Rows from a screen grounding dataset
** BEGIN **

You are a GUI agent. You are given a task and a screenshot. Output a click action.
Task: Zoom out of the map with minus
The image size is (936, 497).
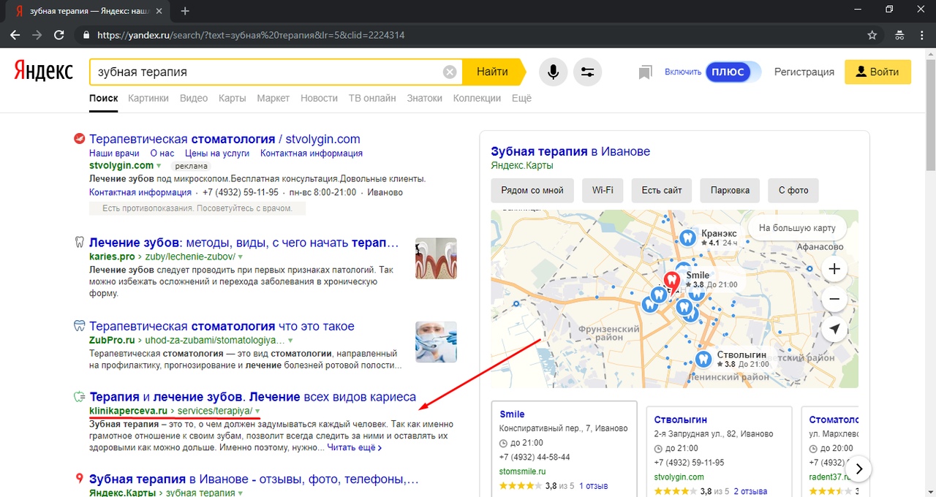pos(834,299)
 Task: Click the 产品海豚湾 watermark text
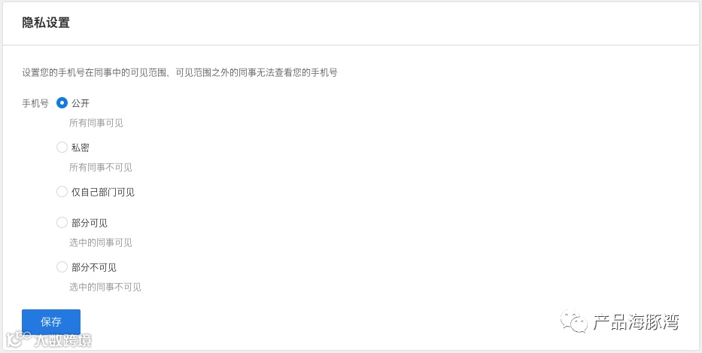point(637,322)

** END **
** BEGIN **

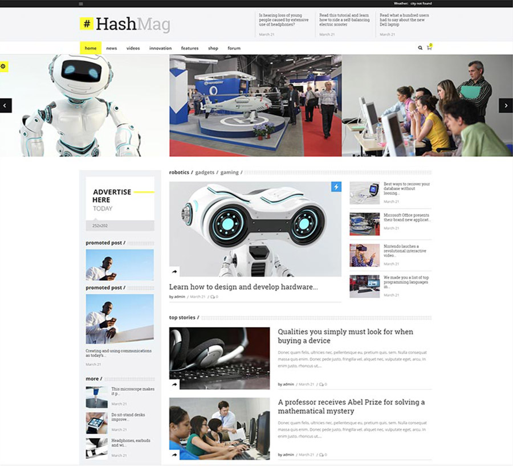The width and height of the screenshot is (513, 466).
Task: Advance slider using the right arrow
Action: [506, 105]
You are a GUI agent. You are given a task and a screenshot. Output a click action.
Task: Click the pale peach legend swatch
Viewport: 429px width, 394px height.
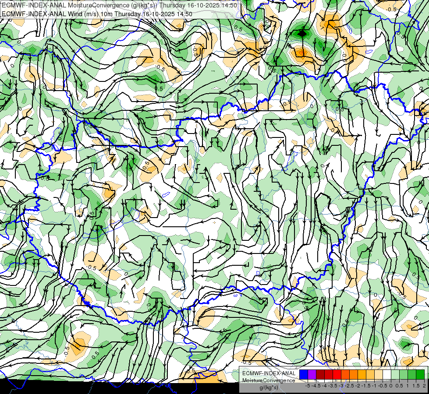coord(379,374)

** END **

◆ To be done: Rewrite the rows from the line with "The width and" to the line with "coord(379,374)", swapping "legend swatch" for "color key" and changing nothing else. Leave the pictures out.

◆ Answer to this task:
The width and height of the screenshot is (513, 466).
Task: Advance slider using the right arrow
Action: [506, 105]
You are a GUI agent. You are given a task and a screenshot. Output a click action.
Task: Click the pale peach color key
Viewport: 429px width, 394px height.
coord(379,374)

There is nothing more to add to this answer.